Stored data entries
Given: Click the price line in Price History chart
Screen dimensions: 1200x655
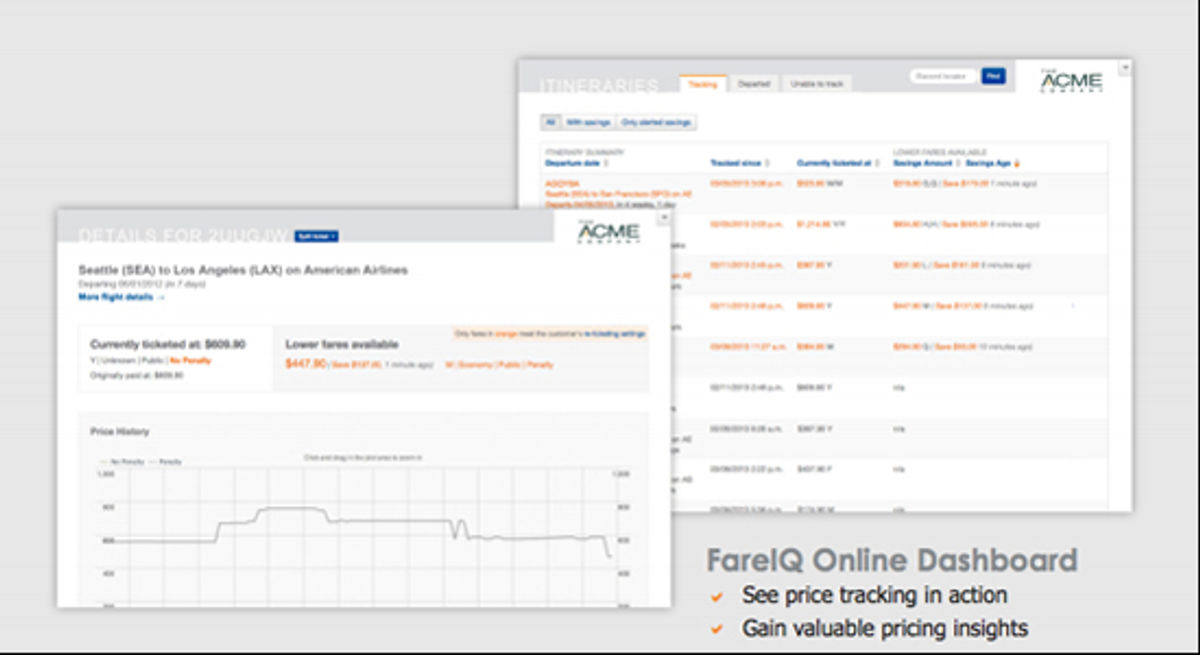Looking at the screenshot, I should click(x=380, y=521).
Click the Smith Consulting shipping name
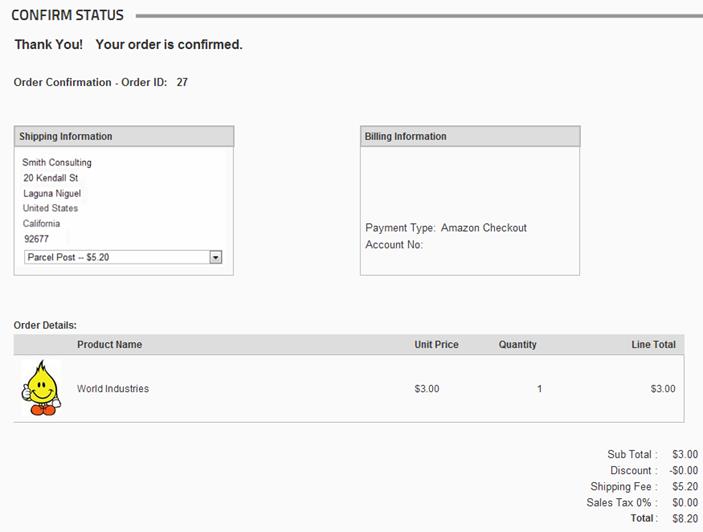 pos(57,162)
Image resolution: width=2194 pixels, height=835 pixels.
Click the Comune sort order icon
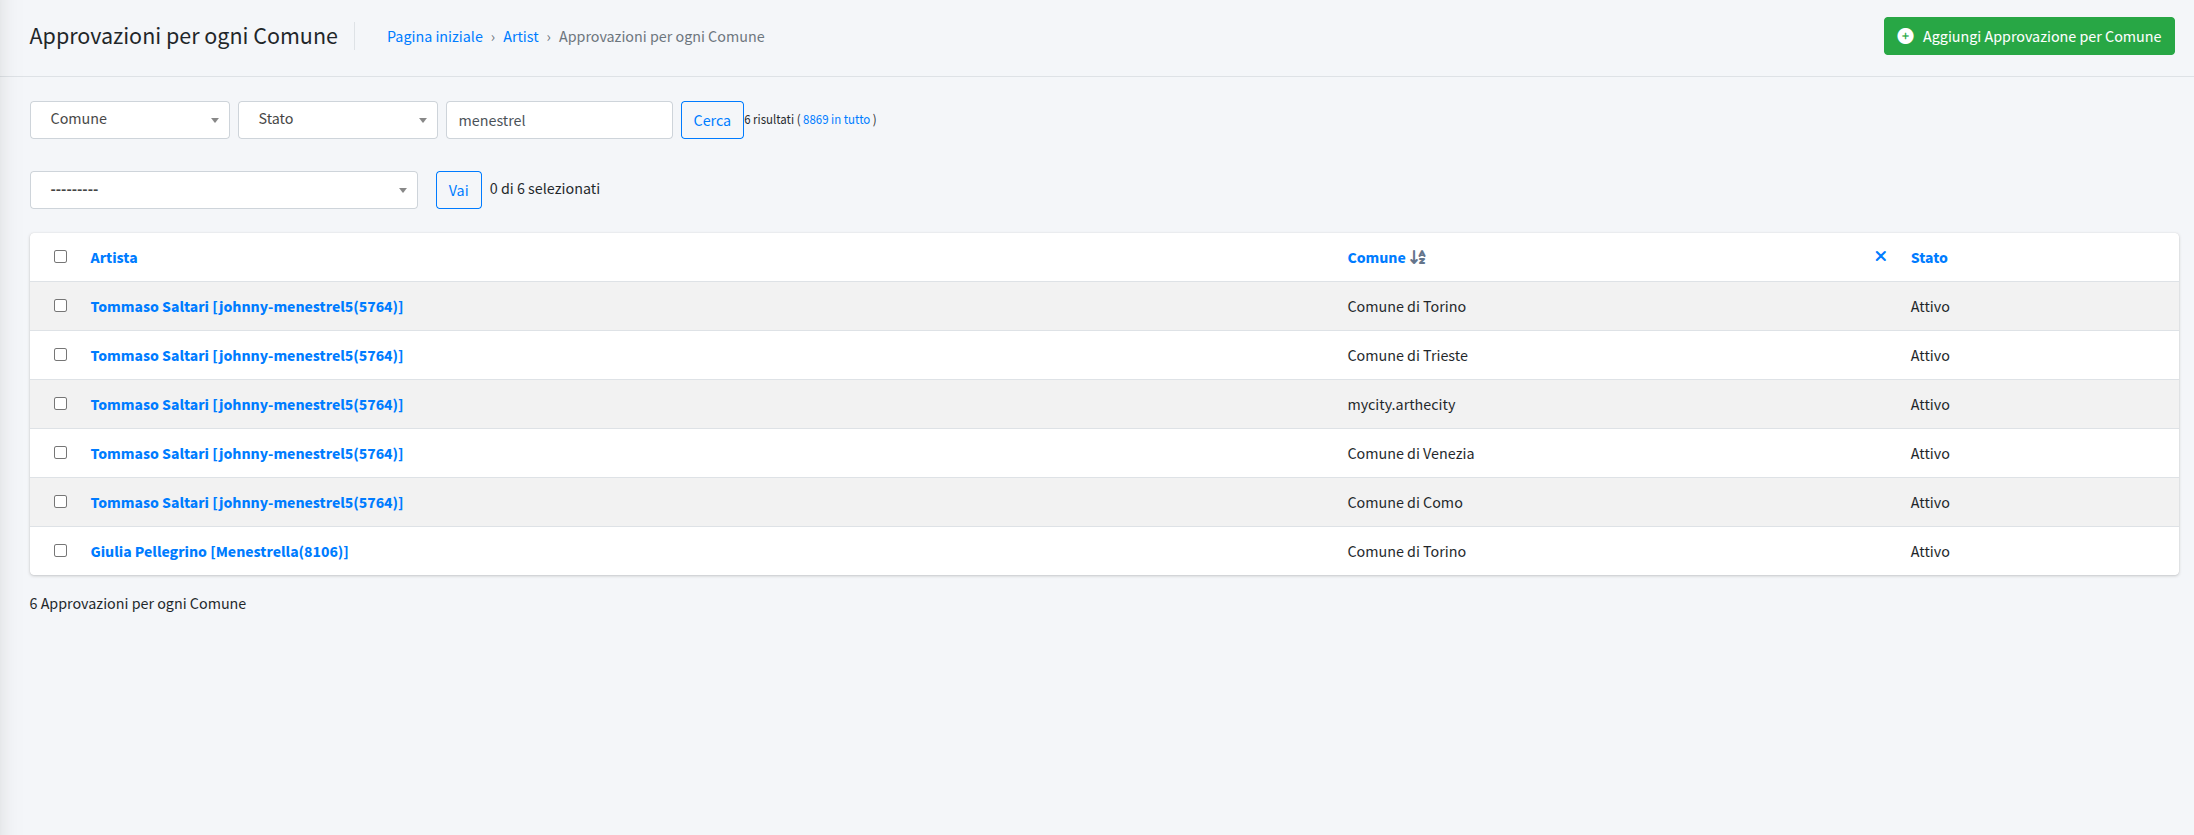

▶ _EXERCISE_
Each record above must be retyped exactly, minus its pictures.

▶ _ANSWER SPACE_
Given: Click the price line in Price History chart
Screen dimensions: 1200x655
Looking at the screenshot, I should click(x=380, y=521).
Click the Smith Consulting shipping name
 pos(57,162)
Image resolution: width=2194 pixels, height=835 pixels.
Click the Comune sort order icon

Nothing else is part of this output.